Una vez viví en un cuarto que me rentaban unos señores grandes, muy amables. En su casa, tenía muchos años trabajando en la limpieza una señora muy viejita, Doña Mary. Era una mujer muy linda y trabajadora, siempre feliz y amable. Recuerdo que le hablaba muy cariñosamente a Spike, el perro beagle también ya entrado en años, y eso me causaba mucha ternura. Me preocupaba que Doña Mary tuviera una labor tan pesada para su edad, pero al mismo tiempo me sentía bien de saber que, a sus años, tenía trabajo y con personas buenas que la trataban bien.
Hoy, sin embargo, pasó algo feo. Camino a una plaza comercial, vi a Doña Mary en un puente con su mano extendida, pidiendo limosna. Se me partió el alma en pedazos.

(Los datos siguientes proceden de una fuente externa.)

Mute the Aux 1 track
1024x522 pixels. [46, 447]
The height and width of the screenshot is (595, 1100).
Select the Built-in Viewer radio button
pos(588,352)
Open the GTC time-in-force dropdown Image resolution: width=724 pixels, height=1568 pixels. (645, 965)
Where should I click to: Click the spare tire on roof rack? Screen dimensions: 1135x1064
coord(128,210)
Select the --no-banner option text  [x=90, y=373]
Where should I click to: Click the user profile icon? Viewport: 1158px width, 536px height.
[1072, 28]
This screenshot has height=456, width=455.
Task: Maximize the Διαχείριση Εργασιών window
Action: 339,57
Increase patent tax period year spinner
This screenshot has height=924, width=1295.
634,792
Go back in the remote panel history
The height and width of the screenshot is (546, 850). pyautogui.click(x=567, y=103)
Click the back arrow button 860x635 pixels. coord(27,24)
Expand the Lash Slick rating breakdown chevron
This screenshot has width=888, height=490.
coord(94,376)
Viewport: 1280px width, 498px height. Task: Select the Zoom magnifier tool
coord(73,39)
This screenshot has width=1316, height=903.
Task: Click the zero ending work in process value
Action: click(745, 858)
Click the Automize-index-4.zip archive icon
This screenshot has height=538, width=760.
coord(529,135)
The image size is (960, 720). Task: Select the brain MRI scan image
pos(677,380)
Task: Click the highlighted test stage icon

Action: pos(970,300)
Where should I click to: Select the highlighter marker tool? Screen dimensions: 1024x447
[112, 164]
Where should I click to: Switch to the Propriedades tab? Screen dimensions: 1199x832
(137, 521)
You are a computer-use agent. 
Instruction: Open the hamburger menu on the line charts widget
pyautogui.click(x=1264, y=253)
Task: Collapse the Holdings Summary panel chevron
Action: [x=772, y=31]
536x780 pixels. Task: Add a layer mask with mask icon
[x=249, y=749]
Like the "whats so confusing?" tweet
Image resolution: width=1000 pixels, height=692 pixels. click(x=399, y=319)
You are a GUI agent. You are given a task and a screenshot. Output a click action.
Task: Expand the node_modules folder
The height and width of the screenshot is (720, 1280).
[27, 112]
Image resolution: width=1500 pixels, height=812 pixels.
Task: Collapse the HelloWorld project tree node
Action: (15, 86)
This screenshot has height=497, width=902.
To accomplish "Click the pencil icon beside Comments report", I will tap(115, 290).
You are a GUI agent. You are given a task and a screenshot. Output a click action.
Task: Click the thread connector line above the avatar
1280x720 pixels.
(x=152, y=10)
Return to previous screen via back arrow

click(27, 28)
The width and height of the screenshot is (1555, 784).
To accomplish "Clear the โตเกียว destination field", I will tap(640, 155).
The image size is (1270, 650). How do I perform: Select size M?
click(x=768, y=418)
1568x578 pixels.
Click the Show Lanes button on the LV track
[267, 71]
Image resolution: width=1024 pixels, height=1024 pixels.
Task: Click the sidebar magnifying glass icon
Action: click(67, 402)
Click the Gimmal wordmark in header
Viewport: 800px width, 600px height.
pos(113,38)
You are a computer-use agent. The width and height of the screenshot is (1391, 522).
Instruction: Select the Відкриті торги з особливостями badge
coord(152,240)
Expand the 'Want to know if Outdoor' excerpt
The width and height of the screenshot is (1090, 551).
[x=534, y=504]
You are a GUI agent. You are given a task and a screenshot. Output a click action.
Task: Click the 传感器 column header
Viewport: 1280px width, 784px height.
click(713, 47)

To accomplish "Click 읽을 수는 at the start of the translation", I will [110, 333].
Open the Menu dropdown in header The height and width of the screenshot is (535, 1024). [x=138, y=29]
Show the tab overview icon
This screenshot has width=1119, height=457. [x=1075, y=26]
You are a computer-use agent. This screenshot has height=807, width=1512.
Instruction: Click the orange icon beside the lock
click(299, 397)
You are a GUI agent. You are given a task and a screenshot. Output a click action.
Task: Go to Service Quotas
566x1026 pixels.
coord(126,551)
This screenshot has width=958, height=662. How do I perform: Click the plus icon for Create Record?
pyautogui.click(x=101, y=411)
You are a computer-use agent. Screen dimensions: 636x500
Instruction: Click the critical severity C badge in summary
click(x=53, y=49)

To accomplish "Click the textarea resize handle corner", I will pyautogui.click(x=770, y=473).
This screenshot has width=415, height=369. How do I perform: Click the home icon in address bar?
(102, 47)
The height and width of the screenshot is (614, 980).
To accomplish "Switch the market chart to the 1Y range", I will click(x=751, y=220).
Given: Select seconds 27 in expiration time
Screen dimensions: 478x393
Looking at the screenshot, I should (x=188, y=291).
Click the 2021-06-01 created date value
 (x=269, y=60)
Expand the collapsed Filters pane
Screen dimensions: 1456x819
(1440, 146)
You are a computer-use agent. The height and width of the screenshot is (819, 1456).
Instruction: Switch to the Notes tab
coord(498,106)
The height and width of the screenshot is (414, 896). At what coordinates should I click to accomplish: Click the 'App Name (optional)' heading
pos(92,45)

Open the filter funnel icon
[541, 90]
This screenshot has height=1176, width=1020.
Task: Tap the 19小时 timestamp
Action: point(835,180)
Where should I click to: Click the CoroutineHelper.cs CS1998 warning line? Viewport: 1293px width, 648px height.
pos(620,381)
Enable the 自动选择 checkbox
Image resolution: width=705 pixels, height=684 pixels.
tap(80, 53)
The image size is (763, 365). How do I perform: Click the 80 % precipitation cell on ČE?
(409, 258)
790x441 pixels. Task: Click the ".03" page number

Todos los días vemos a gente pidiendo dinero en las calles. La mayor parte del tiempo las pasamos de largo y procuramos no dejar mucho tiempo nuestra atención en ellas, porque hacerlo constantemente, al menos para mí, sería insoportable. Es difícil pasar los días con el corazón encogido.
No conocemos nada sobre esas personas, no sabemos si tienen hijos o los tuvieron, si alguna vez estuvieron enamoradas o sufrieron por amor, si trabajaron arduamente o no; y creo que en el fondo, nadie (o casi nadie) quiere saberlo. Pero, ¿qué si conociste a una de esas personas?, ¿qué si era la conserje de tu primaria, el señor que vendía elotes en tu calle o la señora que vendía sus artesanías a contra esquina de tu escuela?, ¿qué si solía sonreírte todos los días y decirte “buenos días señorita”?
No sé cómo o en qué momento dejamos que la humanidad llegara a este punto donde algunos jóvenes se gastan hasta cinco mil pesos en el alcohol de una noche, mientras hay tantas personas a quienes, como a Doña Mary, la pobreza, la edad y el hambre las lleva a pedir dinero en las calles.
Y yo, lo único que pude hacer por ella, fue llorar y escribir en este blog.